Selective Fluorimetric Detection of Primary Alkylamines by a Calix[6]arene Funnel Complex

The association of host-guest and coordination chemistry was used to develop a fluorescent molecular sensor. A calix[6]arene bearing three imidazole arms at the small rim and three quinoline fluorophores at the large rim was synthesized and characterized. A two-step coordination sequence was observed upon addition of ZnII . The first ZnII center binds the tris-imidazole small rim site, leading only to a small perturbation of the fluorescence. In contrast, a large bathochromic shift is observed upon binding of the second ZnII center at the large rim as a result of the direct interaction of ZnII with the quinoline fluorophores. The system acts as a selective receptor for primary amines. Host-guest adduct formation could be identified by a shift and enhancement of the fluorescence emission that is dependent on the length and shape of the primary amine. This system constitutes a fluorescent reporter with a selective response among primary amines.
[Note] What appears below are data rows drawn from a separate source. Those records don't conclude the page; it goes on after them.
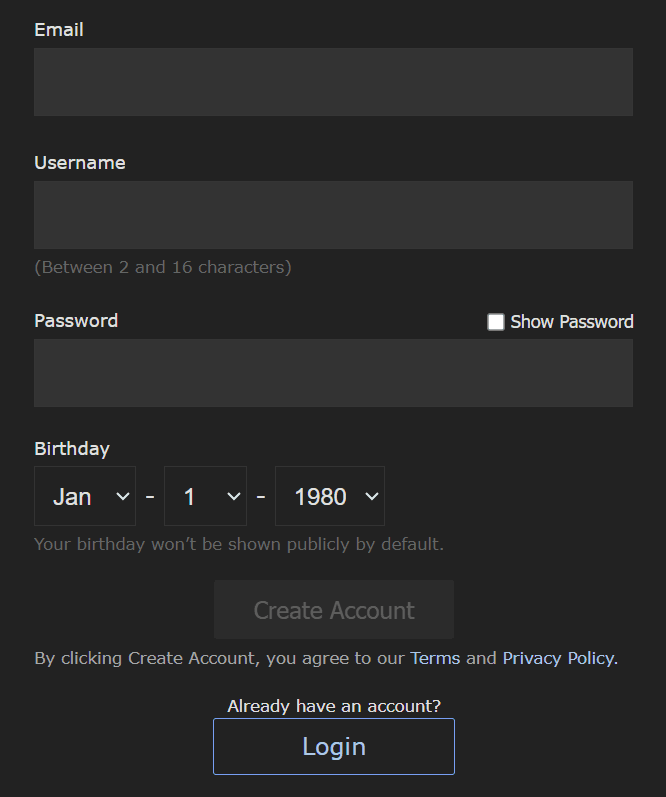Screen dimensions: 666x797
Task: Open the birth year dropdown showing 1980
Action: coord(330,496)
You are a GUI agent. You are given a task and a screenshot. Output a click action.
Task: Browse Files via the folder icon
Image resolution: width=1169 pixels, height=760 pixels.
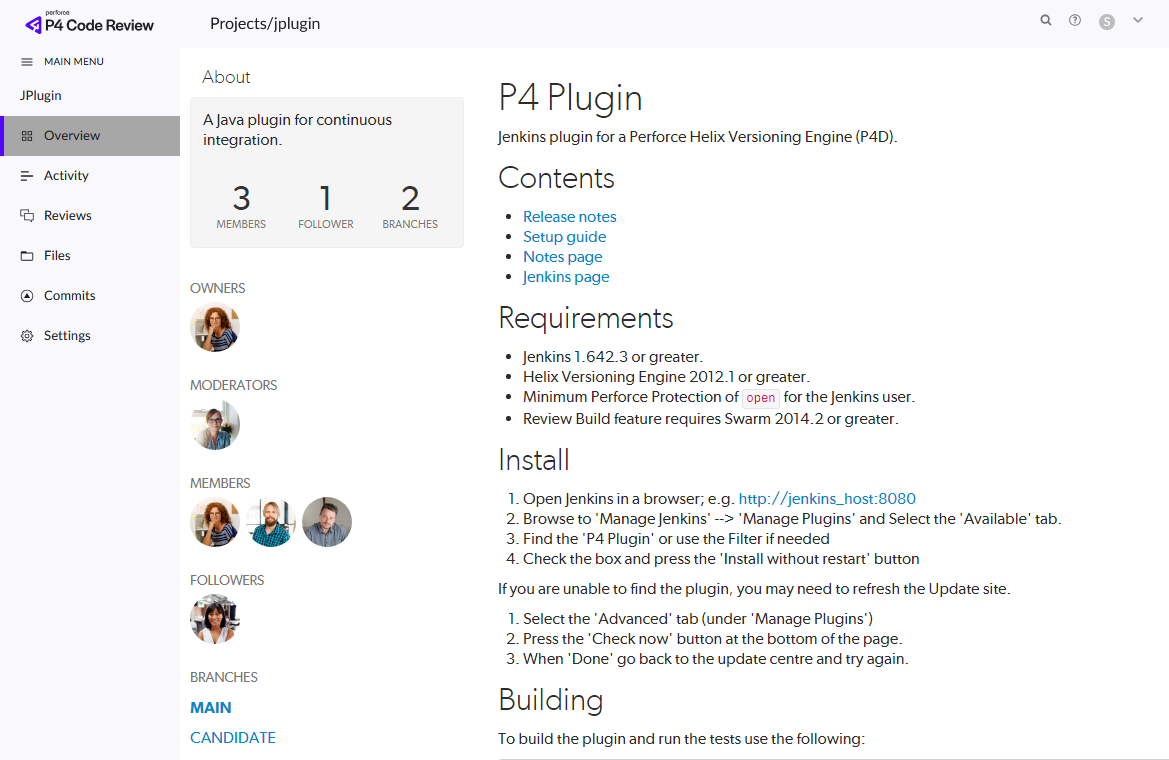pyautogui.click(x=26, y=255)
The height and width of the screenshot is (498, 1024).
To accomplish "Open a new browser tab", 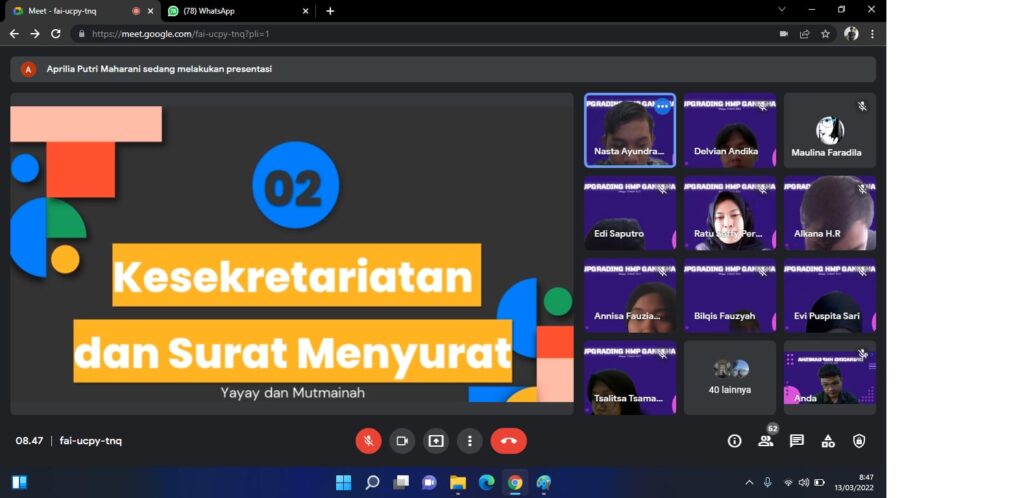I will 330,11.
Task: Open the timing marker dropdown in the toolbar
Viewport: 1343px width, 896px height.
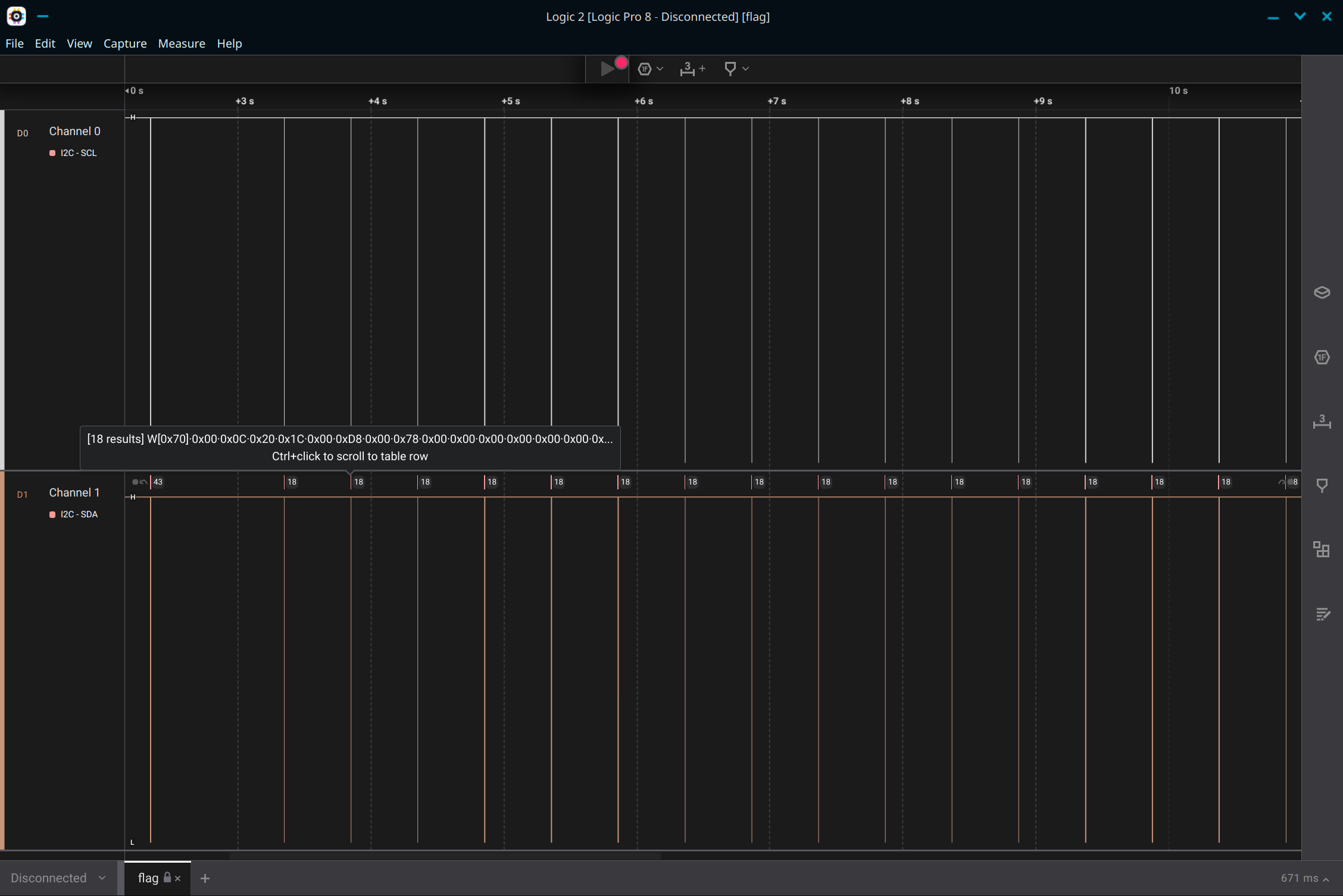Action: click(x=736, y=68)
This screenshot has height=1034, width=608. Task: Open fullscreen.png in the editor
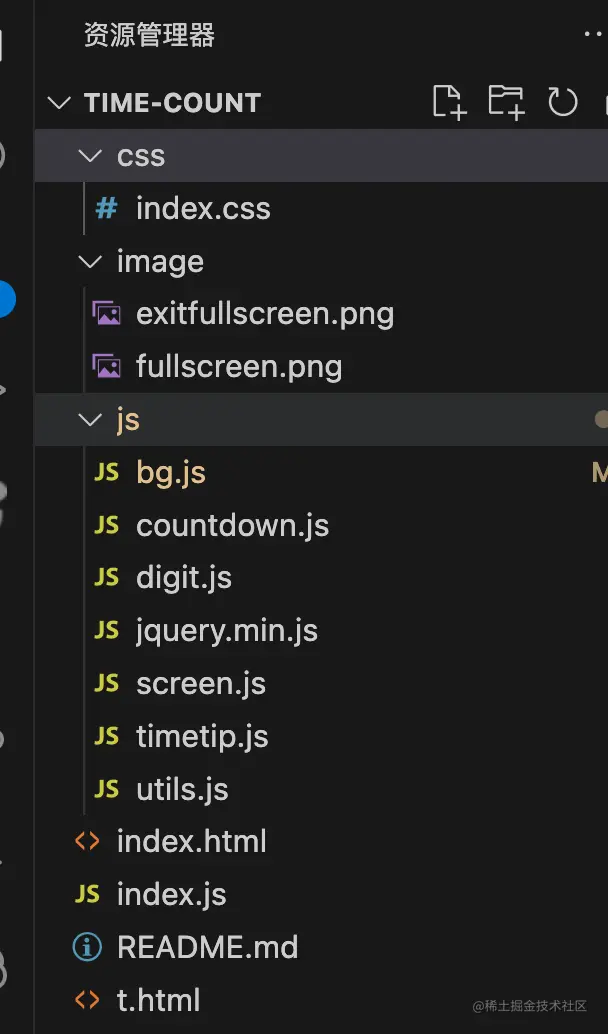239,367
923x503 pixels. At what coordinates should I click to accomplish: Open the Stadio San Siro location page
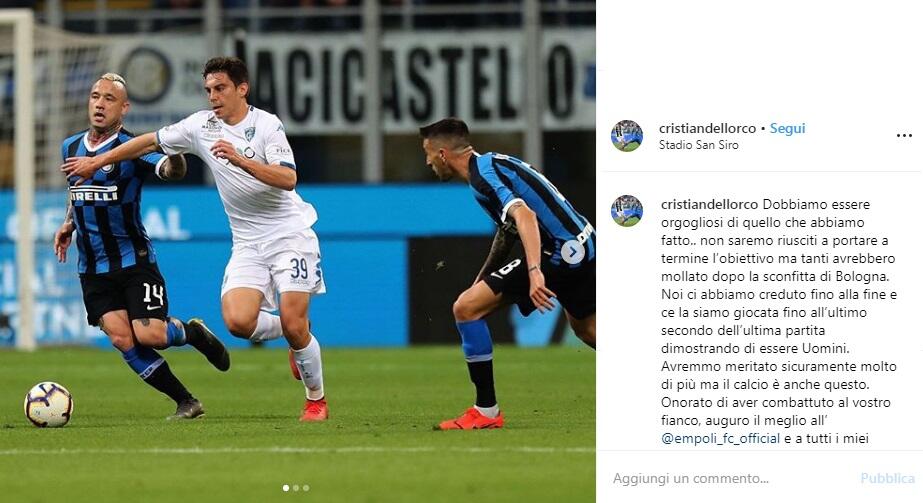698,145
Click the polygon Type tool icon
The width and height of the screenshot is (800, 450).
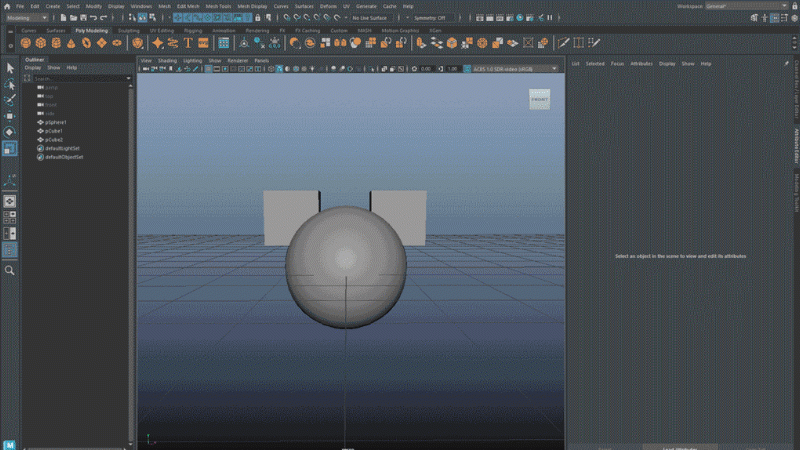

Mimicking the Regulation Step of Fe-Monooxygenases: Allosteric Modulation of FeIV-Oxo Formation by Guest Binding in a Dinuclear ZnII–FeII Calix[6]arene-Based Funnel Complex

A heteroditopic ligand associated with a calix[6]arene scaffold bearing a tris(imidazole) coordinating site at its small rim and an amine/pyridine ligand at its large rim has been prepared, and its regioselective coordination to ZnII at the small rim and FeII in the amine/pyridine ligand has been achieved. The heterodinuclear complex obtained displays an overall cone conformation capped by the tris(imidazole)ZnII moiety and bears a non-heme FeII complex at its base. Each of the metal centers exhibits one labile position, allowing the coordination inside the cavity of a guest alkylamine at ZnII and the generation of reaction intermediates (FeIII (OOH) and FeIV O) at the large rim. A dependence between the chain length of the encapsulated alkylamine and the distribution of FeIII (OOH) intermediates and FeIII (OMe) is observed. In addition, it is shown that the generation of the FeIV O intermediate is enhanced by addition of the alkylamine guest. Hence, this supramolecular system gathers the three levels of reactivity control encountered in oxidoreductases: i) control of the FeII redox properties through its first coordination sphere, allowing us to generate high valent reactive species; ii) control of guest binding through a hydrophobic funnel that drives its alkyl chain next to the reactive iron complex, thus mimicking the binding pocket of natural systems; iii) guest-modulated reactivity of the FeII center towards oxidants.